Goûter au fruit défendu
Qui aurait pu imaginer entendre un jour Felicity Lott dans la mort d’Isolde et les Wesendonck-Lieder ?
Personne, pas même l’intéressée, connue pour
sa prudence, sa réflexion et sa légendaire modestie.
C'est pourtant dans ces pages qu’elle nous revient, ainsi que
dans les mélodies du poète Friedrich Rückert mises
en musique par Mahler, gravées en juin dernier à La
Chaux-de-Fonds avec le Quatuor Schumann.
Comme la cantatrice le confiait à Forum Opéra en septembre 2007 (cf. 5 questions),
la proposition est venue de ces instrumentistes passés
maître dans l’art de la transcription, qui lui ont
demandé de chanter la mort d’Isolde, ces derniers
étant habitués à interpréter le
prélude de Tristan en concert. Confiante, Felicity Lott
n’a pas su leur refuser, sachant parfaitement que
l’accompagnement du quatuor jouerait en sa faveur, à la
différence d’une formation symphonique. Ainsi est
né le programme qui paraît ces jours-ci aux
éditions AEON, après le merveilleux album d’airs français, dirigé par Armin Jordan (Poème de l'amour et de la mer, Shéhérazade) en 2003.
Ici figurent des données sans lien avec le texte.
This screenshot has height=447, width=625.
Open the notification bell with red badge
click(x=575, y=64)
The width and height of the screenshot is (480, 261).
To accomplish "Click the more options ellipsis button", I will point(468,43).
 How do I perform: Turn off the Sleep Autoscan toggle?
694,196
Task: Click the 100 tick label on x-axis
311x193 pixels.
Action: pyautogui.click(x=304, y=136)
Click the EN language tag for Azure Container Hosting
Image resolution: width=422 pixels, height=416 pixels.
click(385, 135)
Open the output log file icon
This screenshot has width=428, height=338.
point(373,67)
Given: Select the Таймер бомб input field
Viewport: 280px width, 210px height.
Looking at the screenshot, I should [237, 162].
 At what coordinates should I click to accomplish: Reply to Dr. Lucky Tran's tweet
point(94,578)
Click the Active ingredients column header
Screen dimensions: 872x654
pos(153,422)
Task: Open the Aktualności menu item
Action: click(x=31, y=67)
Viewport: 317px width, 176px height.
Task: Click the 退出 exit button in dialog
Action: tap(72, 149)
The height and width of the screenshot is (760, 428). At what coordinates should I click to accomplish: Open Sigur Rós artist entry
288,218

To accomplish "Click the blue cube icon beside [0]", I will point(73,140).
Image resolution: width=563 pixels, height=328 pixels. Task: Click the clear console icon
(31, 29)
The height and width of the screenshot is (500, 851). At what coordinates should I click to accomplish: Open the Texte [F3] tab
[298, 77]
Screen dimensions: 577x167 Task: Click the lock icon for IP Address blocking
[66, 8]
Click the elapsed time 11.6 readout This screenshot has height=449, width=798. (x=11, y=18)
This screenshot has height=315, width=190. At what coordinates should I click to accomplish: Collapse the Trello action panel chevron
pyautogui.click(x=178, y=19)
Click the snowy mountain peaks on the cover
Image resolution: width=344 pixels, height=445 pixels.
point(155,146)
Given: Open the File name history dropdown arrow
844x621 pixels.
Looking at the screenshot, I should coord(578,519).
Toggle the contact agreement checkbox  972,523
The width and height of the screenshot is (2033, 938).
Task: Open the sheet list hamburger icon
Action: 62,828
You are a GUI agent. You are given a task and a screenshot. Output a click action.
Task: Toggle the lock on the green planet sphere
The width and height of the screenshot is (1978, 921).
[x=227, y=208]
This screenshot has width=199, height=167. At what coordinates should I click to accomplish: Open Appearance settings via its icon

Dès les premiers accords du cycle mahlérien,
l’oreille est frappée par la musicalité des
Schumann, la clarté de leur jeu, leur respiration commune et
cette manière qu'ils ont d'envelopper la voix de leur
invitée, de la porter, de la protéger comme un bijou
précieux. Onctueux, sans aucun vibrato, l’instrument de
Felicity Lott, fixé dans un éternel automne, se fond avec
volupté dans ce tapis sonore, la profonde connaissance des
textes permettant à l'interprète de détailler les
mots et de sculpter chaque phrase. Bien que fréquemment
donné en récital, son "Ich bin der Welt abhanden gekommen"
chanté d’une voix plaintive et caressante, qui lentement
se désincarne jusqu’à
l’immatérialité, est tout simplement unique.
Débarrassée de ses accents sourds et parfois
effilochés dans le bas medium, la soprano puise dans de
nouvelles ressources pour s’attaquer sans faillir aux redoutables
Wesendonck-Lieder
(que nous avons si souvent entendus chantés par des organes
autrement plus puissants!), d’une voix ferme et admirablement
posée sur le souffle. Son timbre rond, paré de couleurs
chaudes, la science avec laquelle elle convie l’auditeur à
la suivre là où l'emporte sa sensibilité, tout
transporte et subjugue. Rugissante durant "Stehe still", menaçante dans "Schmerzen", ou apaisée tout au long du "Traüme",
qui évoque la nuit étoilée de Tristan, sur
laquelle planent les appels de Brangäne, l'artiste parvenue
à une totale sérénité s'exprime avec des
mots brûlants et passionnés qui font de cette version une
référence moderne, pour quatuor et voix, à ranger
non loin de celle de Flagstad, Crespin ou Ludwig (avec orchestre ou
piano).
Majestueux, le prélude de Tristan,
d’abord retenu, puis tumultueux comme un cours d’eau
prêt à sortir de son lit, sonne sous les doigts experts
des quatre musiciens avec une force hypnotique, avant de bercer la mort
de cette Isolde à la ligne pure et épurée,
transfigurée face à la mort, à la fois forte et
fragile. Du très grand art.
De dos sur la pochette du disque, comme pour s'effacer derrière
l'immensité de l'océan, ou laisser parler la musique, la
cantatrice semble scruter l'infini à la recherche de nouvelles
merveilles, qu'elle ne va pas tarder à découvrir.